Non-Apple Sherlock 3 Channels?
AnamanFan queries: "I've been a bit curious about Sherlock 3 and the release of the Sherlock SDK. I wondered if there were any new channels out there, but my Googleing came up dry. There are a few nifty developer-related channels by Apple that feature an XPath Finder, as well as JavaScript, HTML, & XQuery interpreters, but I was wondering if anyone out there has made use of the SDK."
massinova has a sherlock 3 channel. i believe it was the first non-apple sherlock 3 channel. it was created months ago when the first version of the sherlock 3 sdk was posted, before it was pulled. check out the massinova extras.
I've looked at making a channel myself in the past few weeks, but the astonishing lack of a community of developers who would have any knowledge of what I was doing make me rethink things. I wonder if the lack of channels is in any way a subconscious boycott on behalf of Watson...
The world's only surviving livewriter.
Wouldn't it be cool if... ...there was a Sherlock 3 Slashdot channel?
It wouldn't have to do with the fact that the SDK is probably the most convoluted, kludged thing I've seen in years. XQuery and Javascript? To gag...
Watson's Cocoa based SDK is much easier to code for.
I mean it's so fun that Apple hasn't even provided us with new channels. Watson is constantly being improved upon and getting new tools.
Political correctness is the newest form of slavery.
There are lots of comments on his trials with the new SDK as well.
You can find my own Canada411 Sherlock channel with GPL source at:
l oc kChannel.xml?action=add
source:
http://homepage.mac.com/vng1
channel:
sherlock://homepage.mac.com/vng1/Canada411/Sher
I highly suggest you go to the Apple Sherlock dev mailing list. You can find it at lists.apple.com
Well, there is a Google channel. Not very good, but it works.
whats so great about it? I'm not being sarcastic here, just curious. I visited the website but couldn't get any idea of what they are actually doing. The website is horrible. I had reservations the second I had to click on the big massinova image just to enter. There was nothing anywhere obvious stating what it is they do.
I completely agree that your last statement about there being nothing obvious about what it is they do needs to be addressed better on the website. This is the concept: A huge library of trance music set up as an online radio station run by listener requests. Imagine the tunes are slashdot comments and what gets played are the ones that get modded up (there is no modding down, it's simple; you like a song, you request it). You can also create favorites lists and retreive information about artists, albums, songs, etc. The user rating system allows you to view most popular songs, least popular songs, recently played, newly added, random, etc. Check out the Sherlock channel and you can see a much better layout (and an idea of what is to come). The fact that the information and functionality is exactly the same regardless what client/interface you use ("web service") is what makes the whole project very interesting. Automated, listener-controlled, online radio.

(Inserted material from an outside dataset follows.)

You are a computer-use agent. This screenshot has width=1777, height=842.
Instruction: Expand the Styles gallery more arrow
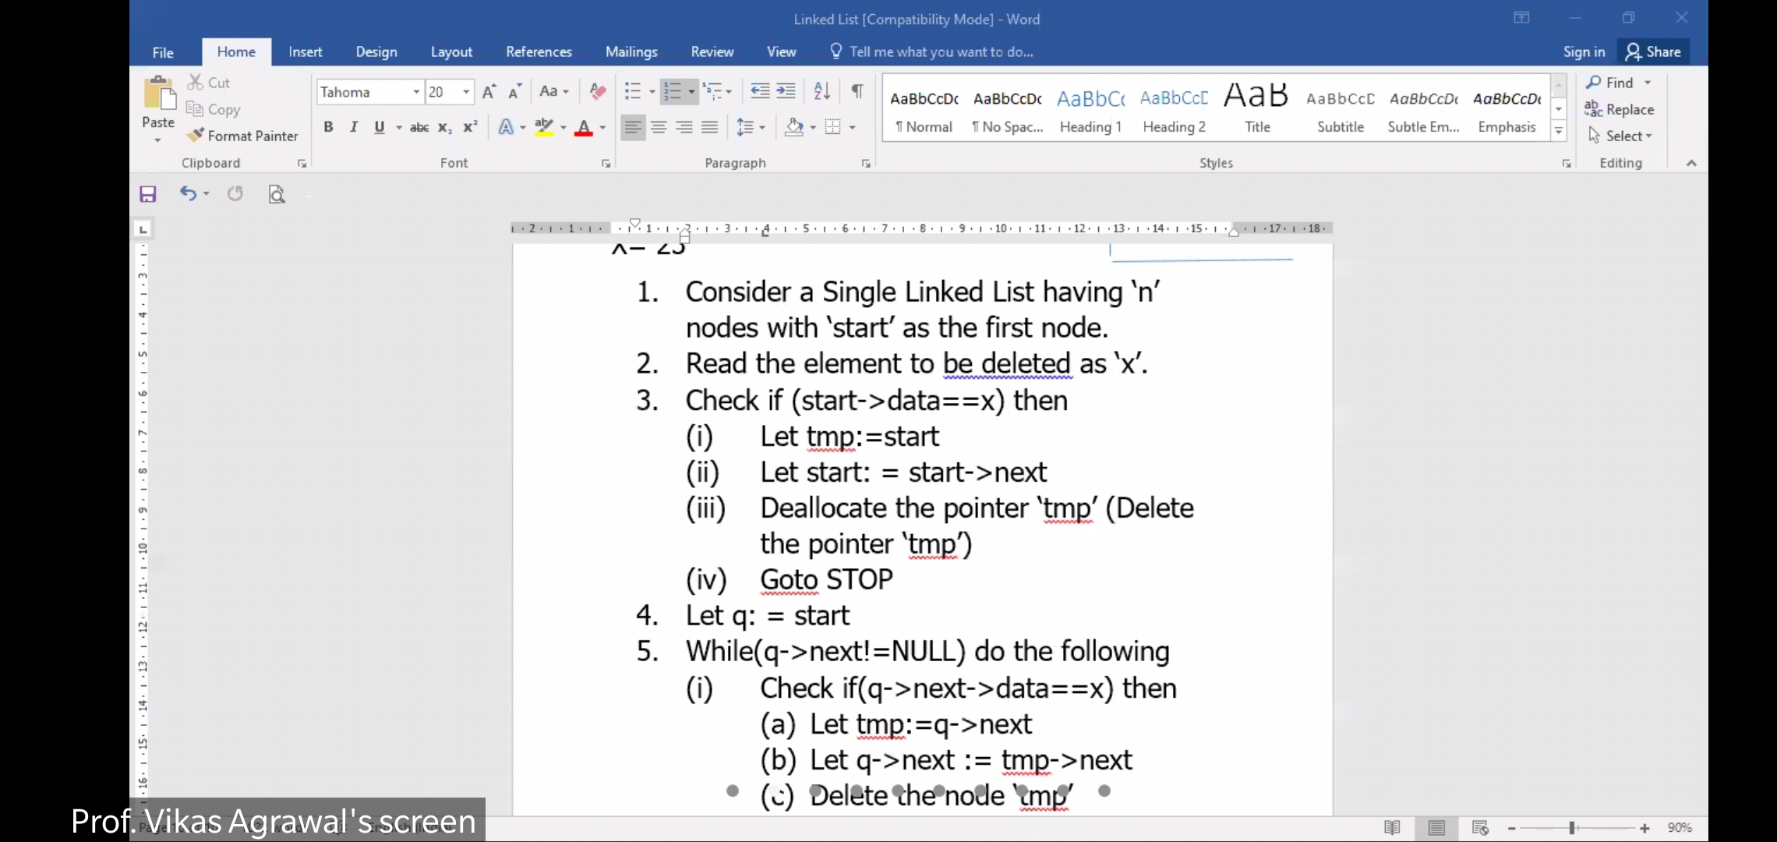click(x=1559, y=131)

Have a look at dotmac's Sherlock Channel. It is very well done, as for the entire site by the way.
:-)
And while you are there, go see my pictures...
I haven't done any Watson development, yet. (I'd like to give it a shot and compare it with Sherlock 3, when I get the time.) As noted above, Victor Ng has great notes on his experience with the SDK. As Victor notes, the most frustrating bit has to be the complete lack of feedback for even the simplest syntax errors. The developers of Watson have a brief, but informative comparison of the two SDKs, as well.
I thought I'd give a review of the comments from this post:
The common agreement is the the SDK could stand more improvement.
The following are some of the channels that are available. Clicking will add them to your copy of Sherlock or link to the homepage of the channel:
Canada 411
Google (not officially from Google)
dotmac.info
massinova.com
Libplussa
FedEx Tracker (not officially from FedEx)
AnamanFan - Trying to find the Truth, one post at a time.
My bad.
If you are using Mozilla, then you might have to associate sherlock: with the Sherlock 3 app, just like you had to do with .cal files to iCal. I'm sure there's some super 1337 way of modifying the plist file, but I just started IE5.2, added it to the protocols preference and closed it. Mozilla picks those chnages up after quitting and re-opening the browser.
blarg.
I understand what you are saying about the limited language choices, but it is supposed to be a semi-limited product. If you are already using Perl and so forth why not simply have an application? Why embed it is Sherlock at all? You could whip up a front-end to the Perl with Obj-C and Interface Builder rather quickly.
Admittedly Perl has nice datamunging functions, however if you read the links, you'd see that Apple has provided numerous extensions to both JavaScript and XQuery. Things like data-match and so forth. Further if you must use Perl, simply write a CGI script and call it with your JavaScript or XQuery. It can get data from any URL, after all.